▸ What you have to do: The answer should consist of each line from the data below that includes "agent".

▸ Data excerpts:
-=-=-
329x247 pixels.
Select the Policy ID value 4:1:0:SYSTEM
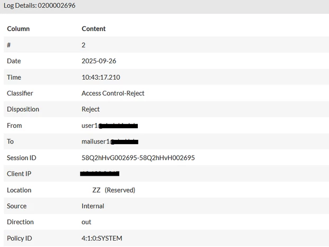pos(102,239)
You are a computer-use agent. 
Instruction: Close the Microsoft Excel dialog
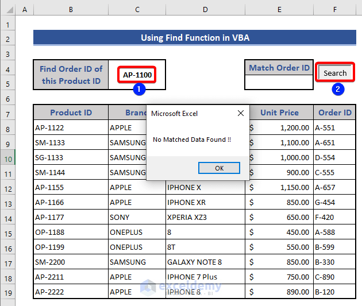click(240, 114)
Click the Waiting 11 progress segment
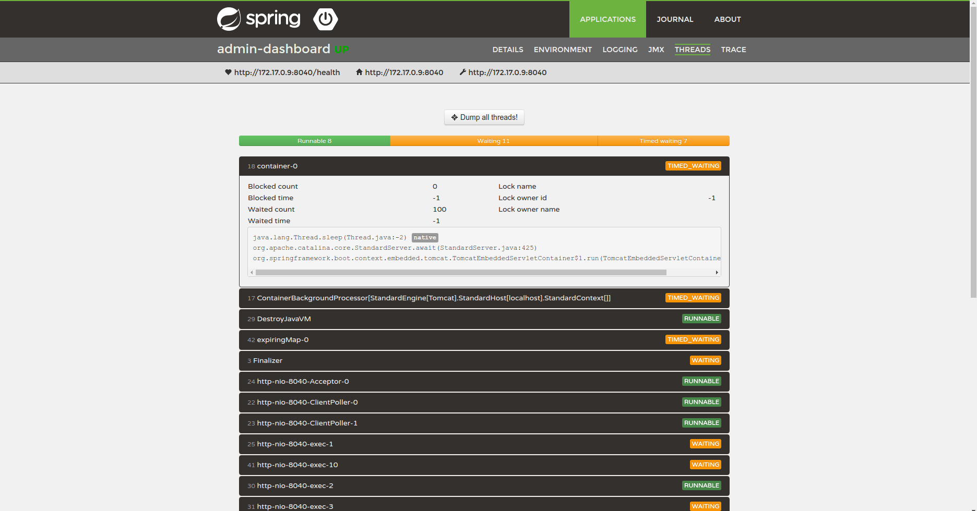The image size is (977, 511). [493, 141]
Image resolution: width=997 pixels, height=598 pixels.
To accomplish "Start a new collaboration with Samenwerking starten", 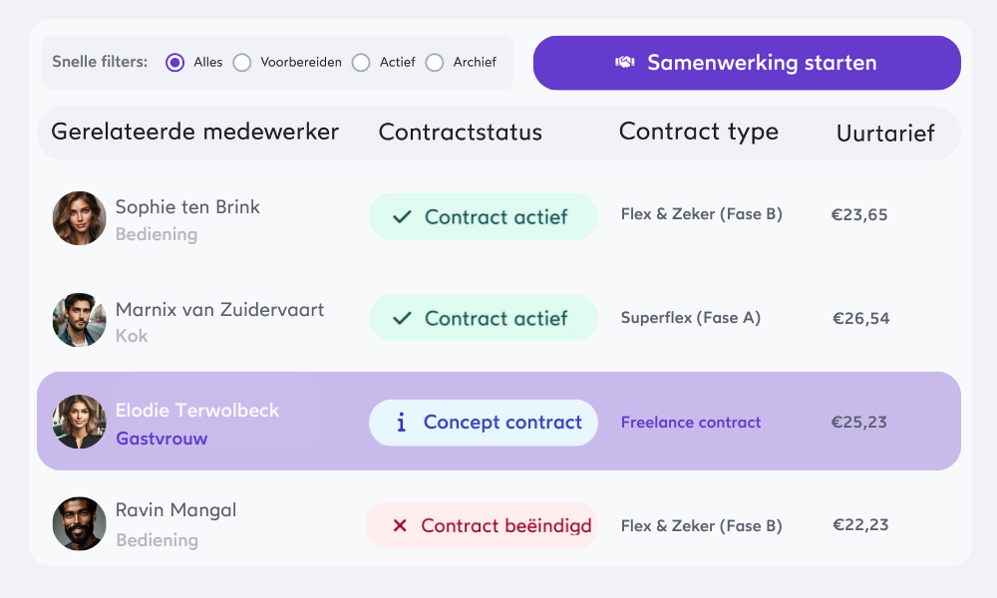I will 747,63.
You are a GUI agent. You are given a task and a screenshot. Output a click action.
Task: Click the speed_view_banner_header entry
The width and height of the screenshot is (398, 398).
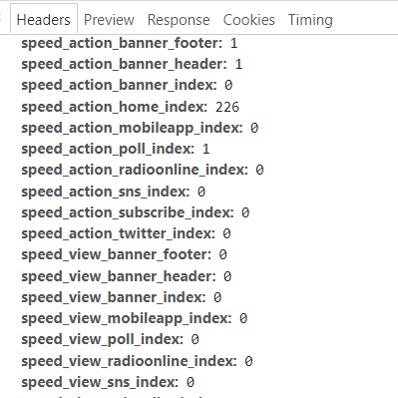tap(119, 276)
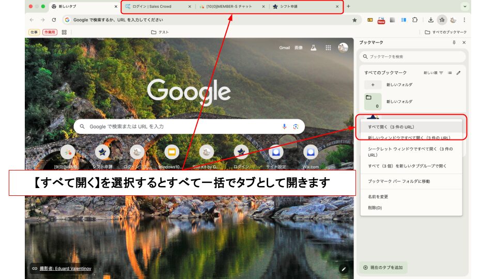Switch to the シフト申請 tab
496x279 pixels.
305,7
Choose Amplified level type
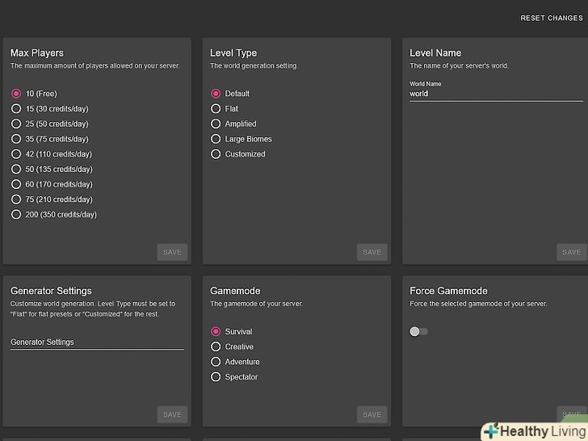This screenshot has width=588, height=441. [216, 124]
-=-=-
▸ Solution for this exercise:
You are a computer-use agent. 
You are a GUI agent. You are given a task and a screenshot. Output a click action.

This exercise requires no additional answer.